### ABOUT THIS EXERCISE
Return the part of the biofortified crops project summary starting at "Project Number: 6250-21520-042-04" and ending at "will be conducted.", copied word for word.

### DOCUMENT PASSAGE
<<<<

Research Project:
BIOFORTIFIED CROPS FOR IMPROVED HUMAN NUTRITION
Location: Children's Nutrition Research Center (Houston, Tx)
Project Number: 6250-21520-042-04
Project Type:
Trust
Start Date: Jan 01, 2004
End Date: Dec 31, 2008
Objective:
The overall focus of the project is to use modern breeding approaches to improve iron, zinc, and provitamin A content in six staple food crops important to the developing world (maize, wheat, rice, bean, cassava, and sweet potato). Once improved lines are developed, nutritional efficacy studies and socio-economic assessments in target populations in developing countries also will be conducted.
Approach:
The Children's Nutrition Research Center will focus on the genomics of iron and zinc nutrition in model and agronomic plants, in order to identify genes and gene loci of relevance to metal transport and partitioning in edible plant tissues. Work also will be conducted to translate this knowledge into useful molecular tools that can be used in marker-assisted selection procedures by collaborating plant breeders to enhance iron and zinc content in the target crops. The goals of this project are to generate new cultivars of staple food crops with enhanced levels of iron, zinc, and/or provitamin A carotenoids. The Grusak lab will conduct physiological and molecular investigations with bean, rice, Medicago truncatula, and Arabidopsis thaliana to identify novel genes involved in plant iron and zinc nutrition.

>>>>

### EXTRACTED RECORDS
<<<<

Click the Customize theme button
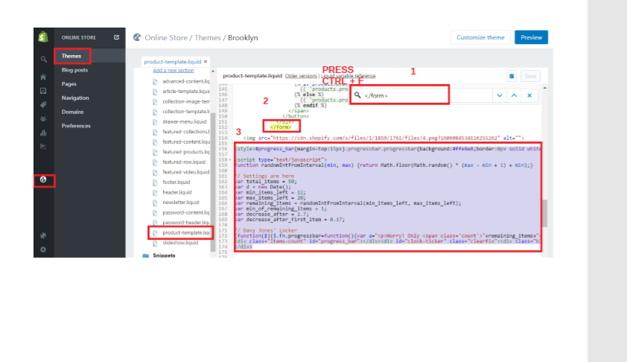The image size is (627, 362). (x=480, y=37)
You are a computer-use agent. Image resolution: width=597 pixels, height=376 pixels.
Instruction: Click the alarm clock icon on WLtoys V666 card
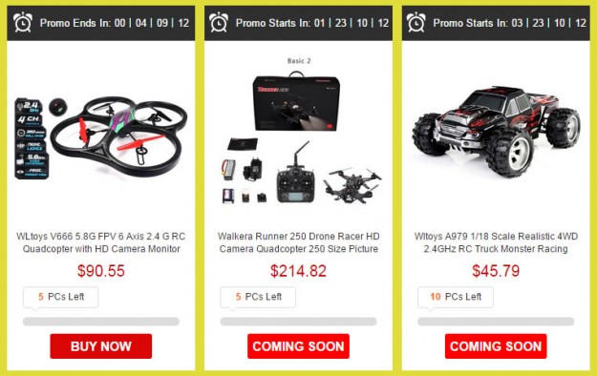(x=23, y=23)
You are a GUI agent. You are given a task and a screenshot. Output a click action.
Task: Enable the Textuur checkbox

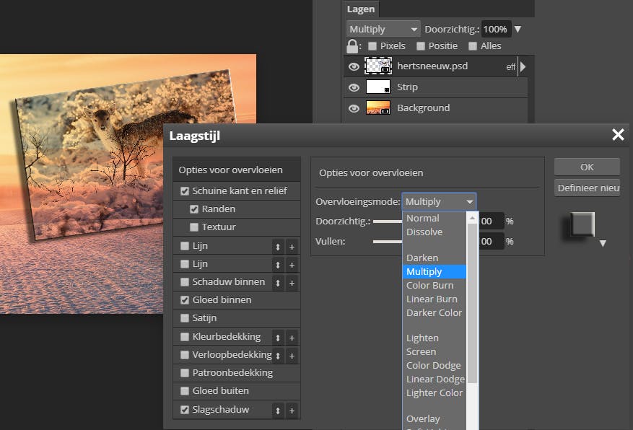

>>>>

### RESULT OF THE TASK
Project Number: 6250-21520-042-04
Project Type:
Trust
Start Date: Jan 01, 2004
End Date: Dec 31, 2008
Objective:
The overall focus of the project is to use modern breeding approaches to improve iron, zinc, and provitamin A content in six staple food crops important to the developing world (maize, wheat, rice, bean, cassava, and sweet potato). Once improved lines are developed, nutritional efficacy studies and socio-economic assessments in target populations in developing countries also will be conducted.